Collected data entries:
________
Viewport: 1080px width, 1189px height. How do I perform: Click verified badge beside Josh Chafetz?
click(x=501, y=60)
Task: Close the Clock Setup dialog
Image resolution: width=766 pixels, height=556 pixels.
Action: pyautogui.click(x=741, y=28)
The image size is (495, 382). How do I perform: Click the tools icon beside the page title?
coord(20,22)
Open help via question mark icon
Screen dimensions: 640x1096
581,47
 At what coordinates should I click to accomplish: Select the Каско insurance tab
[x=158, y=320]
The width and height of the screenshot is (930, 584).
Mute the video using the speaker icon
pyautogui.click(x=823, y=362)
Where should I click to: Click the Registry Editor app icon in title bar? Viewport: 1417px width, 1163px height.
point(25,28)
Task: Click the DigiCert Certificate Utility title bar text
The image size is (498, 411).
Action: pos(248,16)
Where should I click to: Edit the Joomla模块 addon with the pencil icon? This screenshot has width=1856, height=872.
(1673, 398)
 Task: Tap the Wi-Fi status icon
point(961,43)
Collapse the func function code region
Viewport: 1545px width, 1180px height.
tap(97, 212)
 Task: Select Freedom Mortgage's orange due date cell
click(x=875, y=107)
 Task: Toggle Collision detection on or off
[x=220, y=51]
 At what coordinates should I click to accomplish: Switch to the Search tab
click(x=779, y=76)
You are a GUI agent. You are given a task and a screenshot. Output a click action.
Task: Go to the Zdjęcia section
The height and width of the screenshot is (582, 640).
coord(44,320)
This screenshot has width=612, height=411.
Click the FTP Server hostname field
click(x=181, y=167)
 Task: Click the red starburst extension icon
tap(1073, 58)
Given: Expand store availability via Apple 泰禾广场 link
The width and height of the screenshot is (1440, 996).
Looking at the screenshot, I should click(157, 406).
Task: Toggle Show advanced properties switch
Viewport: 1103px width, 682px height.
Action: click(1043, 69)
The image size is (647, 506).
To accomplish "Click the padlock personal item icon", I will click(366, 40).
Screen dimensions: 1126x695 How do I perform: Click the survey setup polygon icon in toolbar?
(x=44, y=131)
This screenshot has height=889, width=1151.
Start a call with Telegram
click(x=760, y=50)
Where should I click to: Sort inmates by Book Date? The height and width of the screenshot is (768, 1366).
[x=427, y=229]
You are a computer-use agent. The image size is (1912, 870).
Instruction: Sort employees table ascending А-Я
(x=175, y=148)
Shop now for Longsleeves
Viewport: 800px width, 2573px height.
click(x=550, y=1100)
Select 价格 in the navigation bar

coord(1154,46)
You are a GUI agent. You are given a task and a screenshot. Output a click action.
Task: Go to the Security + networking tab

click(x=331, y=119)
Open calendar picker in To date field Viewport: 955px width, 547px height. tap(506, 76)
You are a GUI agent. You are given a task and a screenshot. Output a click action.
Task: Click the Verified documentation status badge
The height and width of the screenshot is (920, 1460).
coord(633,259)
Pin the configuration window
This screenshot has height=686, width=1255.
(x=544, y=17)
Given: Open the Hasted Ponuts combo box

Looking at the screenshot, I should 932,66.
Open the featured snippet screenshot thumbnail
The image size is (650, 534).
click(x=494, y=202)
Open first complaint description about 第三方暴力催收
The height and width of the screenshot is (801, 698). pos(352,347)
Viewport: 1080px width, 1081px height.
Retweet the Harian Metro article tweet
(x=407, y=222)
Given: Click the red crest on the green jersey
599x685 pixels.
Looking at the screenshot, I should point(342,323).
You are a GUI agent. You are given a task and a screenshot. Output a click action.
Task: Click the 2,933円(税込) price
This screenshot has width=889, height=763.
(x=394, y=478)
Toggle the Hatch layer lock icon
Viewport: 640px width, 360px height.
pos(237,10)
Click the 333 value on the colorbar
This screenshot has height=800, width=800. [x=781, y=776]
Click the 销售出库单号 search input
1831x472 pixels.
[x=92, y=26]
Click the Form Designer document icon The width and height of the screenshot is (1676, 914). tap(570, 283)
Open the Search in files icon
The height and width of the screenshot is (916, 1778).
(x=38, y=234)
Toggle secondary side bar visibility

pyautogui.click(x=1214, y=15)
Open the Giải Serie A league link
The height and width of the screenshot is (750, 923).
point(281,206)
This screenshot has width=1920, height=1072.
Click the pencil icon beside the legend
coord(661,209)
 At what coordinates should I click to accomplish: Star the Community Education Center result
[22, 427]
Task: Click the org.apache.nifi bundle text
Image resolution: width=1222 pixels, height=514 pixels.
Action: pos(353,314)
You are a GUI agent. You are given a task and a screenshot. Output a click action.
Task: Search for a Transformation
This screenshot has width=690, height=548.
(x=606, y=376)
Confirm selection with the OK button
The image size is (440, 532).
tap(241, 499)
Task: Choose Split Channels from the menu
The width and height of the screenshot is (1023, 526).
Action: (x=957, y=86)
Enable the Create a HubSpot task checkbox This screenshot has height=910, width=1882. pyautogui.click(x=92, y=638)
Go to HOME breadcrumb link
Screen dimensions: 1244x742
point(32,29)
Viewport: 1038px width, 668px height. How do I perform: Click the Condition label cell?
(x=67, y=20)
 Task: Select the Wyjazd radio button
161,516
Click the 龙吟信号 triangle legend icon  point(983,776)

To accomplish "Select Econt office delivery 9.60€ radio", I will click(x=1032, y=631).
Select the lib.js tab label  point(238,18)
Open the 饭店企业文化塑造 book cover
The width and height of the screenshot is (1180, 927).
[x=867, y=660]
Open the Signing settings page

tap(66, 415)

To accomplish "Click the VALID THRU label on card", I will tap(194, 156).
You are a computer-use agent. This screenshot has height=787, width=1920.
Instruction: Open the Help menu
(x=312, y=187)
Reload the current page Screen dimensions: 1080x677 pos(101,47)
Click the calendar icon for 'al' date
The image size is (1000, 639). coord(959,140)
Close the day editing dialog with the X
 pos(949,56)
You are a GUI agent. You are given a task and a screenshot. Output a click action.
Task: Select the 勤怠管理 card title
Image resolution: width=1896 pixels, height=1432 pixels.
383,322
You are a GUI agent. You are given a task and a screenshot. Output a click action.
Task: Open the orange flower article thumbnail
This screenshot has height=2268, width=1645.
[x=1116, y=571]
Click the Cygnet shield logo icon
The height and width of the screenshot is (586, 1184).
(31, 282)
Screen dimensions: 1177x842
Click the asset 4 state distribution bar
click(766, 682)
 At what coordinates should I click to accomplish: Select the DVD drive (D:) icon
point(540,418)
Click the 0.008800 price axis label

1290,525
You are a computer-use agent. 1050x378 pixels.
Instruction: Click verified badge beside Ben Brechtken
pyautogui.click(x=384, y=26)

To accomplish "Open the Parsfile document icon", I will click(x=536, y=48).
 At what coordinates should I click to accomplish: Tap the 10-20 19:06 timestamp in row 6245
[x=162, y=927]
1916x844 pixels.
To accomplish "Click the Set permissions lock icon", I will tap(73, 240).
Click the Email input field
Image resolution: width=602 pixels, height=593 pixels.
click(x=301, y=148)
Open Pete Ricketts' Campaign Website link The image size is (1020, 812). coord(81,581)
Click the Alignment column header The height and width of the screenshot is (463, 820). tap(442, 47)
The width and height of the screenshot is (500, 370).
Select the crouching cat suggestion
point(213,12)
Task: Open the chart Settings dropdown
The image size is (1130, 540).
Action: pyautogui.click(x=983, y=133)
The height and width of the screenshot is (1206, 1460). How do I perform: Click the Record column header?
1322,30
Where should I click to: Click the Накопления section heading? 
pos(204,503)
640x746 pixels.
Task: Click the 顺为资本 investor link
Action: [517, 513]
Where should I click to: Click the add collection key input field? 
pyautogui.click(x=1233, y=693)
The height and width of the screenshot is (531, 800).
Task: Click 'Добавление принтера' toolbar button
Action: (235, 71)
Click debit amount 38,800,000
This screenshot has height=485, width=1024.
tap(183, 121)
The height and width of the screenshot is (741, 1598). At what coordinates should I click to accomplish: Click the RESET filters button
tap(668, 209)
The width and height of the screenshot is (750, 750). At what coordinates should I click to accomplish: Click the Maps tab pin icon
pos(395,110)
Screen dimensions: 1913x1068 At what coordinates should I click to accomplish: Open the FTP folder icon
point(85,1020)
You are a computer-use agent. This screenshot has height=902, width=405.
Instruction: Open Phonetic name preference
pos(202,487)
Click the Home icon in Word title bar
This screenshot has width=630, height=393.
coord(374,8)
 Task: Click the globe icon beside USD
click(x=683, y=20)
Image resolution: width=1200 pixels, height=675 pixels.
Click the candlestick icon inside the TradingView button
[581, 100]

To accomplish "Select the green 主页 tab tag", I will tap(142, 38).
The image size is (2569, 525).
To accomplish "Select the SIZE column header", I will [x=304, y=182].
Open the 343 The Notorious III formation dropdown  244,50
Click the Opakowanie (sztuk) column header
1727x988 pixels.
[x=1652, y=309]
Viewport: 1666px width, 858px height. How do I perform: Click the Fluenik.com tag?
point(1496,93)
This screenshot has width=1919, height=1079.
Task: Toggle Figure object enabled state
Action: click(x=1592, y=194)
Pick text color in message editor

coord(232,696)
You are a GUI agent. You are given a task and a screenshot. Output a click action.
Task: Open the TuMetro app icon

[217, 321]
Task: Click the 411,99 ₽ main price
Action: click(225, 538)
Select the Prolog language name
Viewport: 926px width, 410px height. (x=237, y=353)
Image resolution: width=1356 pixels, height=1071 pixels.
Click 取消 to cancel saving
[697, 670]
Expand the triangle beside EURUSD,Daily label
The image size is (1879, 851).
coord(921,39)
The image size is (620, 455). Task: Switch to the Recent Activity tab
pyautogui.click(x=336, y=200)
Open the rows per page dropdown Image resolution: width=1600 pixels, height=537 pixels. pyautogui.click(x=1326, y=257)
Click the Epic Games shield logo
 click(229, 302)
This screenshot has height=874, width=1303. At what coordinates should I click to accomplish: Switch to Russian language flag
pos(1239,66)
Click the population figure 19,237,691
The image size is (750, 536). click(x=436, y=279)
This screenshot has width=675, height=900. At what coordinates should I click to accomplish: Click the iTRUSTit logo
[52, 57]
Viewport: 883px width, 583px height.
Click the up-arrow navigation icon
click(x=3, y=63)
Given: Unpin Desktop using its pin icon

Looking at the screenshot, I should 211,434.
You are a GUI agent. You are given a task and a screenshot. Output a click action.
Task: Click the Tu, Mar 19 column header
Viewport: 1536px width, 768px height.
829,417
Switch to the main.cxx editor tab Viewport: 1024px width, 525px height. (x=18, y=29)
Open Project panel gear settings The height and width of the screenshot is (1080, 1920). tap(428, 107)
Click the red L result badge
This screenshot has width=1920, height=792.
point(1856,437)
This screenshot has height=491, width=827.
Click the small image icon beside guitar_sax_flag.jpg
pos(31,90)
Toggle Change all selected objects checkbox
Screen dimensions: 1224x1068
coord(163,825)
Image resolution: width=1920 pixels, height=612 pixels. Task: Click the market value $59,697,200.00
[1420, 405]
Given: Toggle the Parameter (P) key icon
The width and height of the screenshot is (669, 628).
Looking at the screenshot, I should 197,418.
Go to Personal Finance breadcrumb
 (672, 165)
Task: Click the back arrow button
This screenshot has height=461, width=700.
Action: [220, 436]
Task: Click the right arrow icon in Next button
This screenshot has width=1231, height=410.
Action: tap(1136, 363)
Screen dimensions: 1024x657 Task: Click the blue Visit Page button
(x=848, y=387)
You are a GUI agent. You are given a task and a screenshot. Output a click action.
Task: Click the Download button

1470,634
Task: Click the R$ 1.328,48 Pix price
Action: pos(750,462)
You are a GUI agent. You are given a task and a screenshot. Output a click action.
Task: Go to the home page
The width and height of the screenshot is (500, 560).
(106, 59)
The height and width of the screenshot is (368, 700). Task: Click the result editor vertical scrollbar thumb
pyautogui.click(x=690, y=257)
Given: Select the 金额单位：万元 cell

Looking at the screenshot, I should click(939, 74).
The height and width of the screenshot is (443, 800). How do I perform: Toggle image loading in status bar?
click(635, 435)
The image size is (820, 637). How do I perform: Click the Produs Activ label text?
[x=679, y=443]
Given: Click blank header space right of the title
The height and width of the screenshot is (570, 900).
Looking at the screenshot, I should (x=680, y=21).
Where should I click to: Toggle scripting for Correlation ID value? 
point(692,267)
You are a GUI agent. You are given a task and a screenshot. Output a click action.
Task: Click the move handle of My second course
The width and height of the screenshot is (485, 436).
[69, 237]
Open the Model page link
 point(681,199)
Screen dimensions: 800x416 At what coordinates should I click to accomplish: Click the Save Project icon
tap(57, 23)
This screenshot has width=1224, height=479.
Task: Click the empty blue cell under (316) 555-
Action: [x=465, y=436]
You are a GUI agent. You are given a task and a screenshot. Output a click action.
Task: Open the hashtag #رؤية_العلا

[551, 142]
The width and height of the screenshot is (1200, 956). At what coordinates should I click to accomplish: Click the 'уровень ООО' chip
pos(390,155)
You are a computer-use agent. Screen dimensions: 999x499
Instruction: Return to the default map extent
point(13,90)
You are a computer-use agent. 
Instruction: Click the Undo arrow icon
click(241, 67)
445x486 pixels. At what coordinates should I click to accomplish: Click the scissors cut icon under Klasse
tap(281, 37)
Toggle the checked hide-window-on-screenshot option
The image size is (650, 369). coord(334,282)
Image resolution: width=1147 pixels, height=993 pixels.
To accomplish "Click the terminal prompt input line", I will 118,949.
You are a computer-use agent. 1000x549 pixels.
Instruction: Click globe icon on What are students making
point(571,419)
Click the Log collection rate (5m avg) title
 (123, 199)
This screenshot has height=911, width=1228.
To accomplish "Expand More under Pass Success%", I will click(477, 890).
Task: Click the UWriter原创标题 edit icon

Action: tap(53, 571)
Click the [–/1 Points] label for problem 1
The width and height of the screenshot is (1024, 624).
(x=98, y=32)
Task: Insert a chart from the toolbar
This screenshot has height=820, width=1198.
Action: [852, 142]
________
**Task requirements**:
Copy all the lines above that hold the string "computer".

**Answer box**:
You are a computer-use agent. The image size is (1912, 870).
You are a computer-use agent. This screenshot has height=787, width=1920.
You are a computer-use agent. 1050x378 pixels.
You are a computer-use agent. This screenshot has height=902, width=405.
You are a computer-use agent. Screen dimensions: 999x499
You are a computer-use agent. 
You are a computer-use agent. 1000x549 pixels.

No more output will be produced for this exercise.